Wednesday, December 12, 2012
153 Noyes, J. Holmes Sturdivant Lecture Hall
Organic Chemistry Seminar
Chemical Probes to Explore and Inhibit Bacterial Growth and Pathogenesis
Erin E. Carlson, Assistant Professor, Chemistry Department, Indiana University
Given the dearth of new antibacterial drugs and the facile evolution of microbial resistance, some fear that we have entered the "post-antibiotic era." Our research focuses on both the development and application of new technologies to explore the mechanisms of bacterial growth and pathogenesis and the identification of potential therapeutic agents. We are particularly interested in generating tools for the study of two-component signal transduction systems (TCSs), which are commonly used by bacteria to couple environmental stimuli to adaptive responses through gene regulation. They contribute to many critical bacterial functions, including virulence, resistance mechanisms, and survival, making the TCS proteins potential drug targets. The high degree of homology in the ATP-binding site of histidine kinases, a critical player in TCSs, suggests that appropriately designed compounds could serve as probes for the global profiling of TCS activities. Progress towards this goal will be discussed.

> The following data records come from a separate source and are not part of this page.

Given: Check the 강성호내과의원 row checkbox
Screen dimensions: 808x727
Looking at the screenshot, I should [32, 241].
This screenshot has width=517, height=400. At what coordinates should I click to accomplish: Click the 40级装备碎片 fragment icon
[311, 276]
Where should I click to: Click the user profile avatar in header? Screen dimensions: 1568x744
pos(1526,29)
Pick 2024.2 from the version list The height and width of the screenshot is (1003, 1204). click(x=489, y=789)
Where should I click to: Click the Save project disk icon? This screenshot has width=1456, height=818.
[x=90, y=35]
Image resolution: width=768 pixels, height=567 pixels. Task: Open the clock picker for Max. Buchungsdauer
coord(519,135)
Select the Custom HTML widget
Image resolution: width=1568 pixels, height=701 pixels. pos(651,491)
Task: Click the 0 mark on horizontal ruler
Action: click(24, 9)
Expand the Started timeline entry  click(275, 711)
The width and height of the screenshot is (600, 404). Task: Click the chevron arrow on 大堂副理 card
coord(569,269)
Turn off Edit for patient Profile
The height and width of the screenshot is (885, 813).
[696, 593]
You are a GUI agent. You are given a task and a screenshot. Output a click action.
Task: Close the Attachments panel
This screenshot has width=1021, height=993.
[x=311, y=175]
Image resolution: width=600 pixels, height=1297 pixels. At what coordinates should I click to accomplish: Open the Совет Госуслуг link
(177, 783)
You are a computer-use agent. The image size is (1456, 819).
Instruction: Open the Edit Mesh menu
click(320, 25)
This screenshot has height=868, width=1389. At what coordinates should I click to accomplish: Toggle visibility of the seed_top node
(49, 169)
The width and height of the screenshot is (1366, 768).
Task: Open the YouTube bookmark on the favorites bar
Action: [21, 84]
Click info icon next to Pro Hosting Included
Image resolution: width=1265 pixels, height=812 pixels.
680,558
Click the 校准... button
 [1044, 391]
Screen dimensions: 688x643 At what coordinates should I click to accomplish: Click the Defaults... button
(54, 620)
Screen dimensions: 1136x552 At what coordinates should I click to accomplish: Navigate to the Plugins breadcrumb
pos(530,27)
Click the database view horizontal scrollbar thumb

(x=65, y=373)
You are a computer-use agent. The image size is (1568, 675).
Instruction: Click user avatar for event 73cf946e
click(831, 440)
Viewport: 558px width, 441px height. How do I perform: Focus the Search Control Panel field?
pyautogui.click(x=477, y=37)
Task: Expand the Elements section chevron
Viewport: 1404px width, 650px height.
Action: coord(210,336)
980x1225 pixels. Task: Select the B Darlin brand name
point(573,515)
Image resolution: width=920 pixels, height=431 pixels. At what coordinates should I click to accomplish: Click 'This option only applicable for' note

Despite the urgent need for the development of antibiotics, only three new classes of drugs have been introduced in the last four decades. To facilitate the discovery of antibacterial agents, such as TCS inhibitors, we are also devising new strategies for natural products isolation. Despite recent advances, the identification of novel natural products remains challenging as the use of traditional isolation methods often results in rediscovery of known compounds and/or the loss of bioactivity. Current enrichment strategies employed in natural products discovery still rely on relatively crude extraction and/or chromatographic separation techniques. To produce an enrichment strategy that provides a significant improvement over these techniques, a method that employs enrichment principles that are independent of the physicochemical properties of the compounds must be devised. We are creating a toolkit of functional group-specific tags to facilitate compound isolation and advance the exploration of natural product chemical space. To accomplish this goal, we employ controllably reversible reactions to immobilize the targeted functional group class onto solid support. Enriched natural products are then released using "traceless" conditions for direct characterization. Development and application of tagging strategies that facilitate the chemoselective enrichment of hydroxyl-, phenol-, and carboxylic acid-containing natural products will be discussed. Together, the described studies will lead to a more comprehensive understanding of bacterial development and pathogenesis and may provide novel therapeutic targets and lead structures.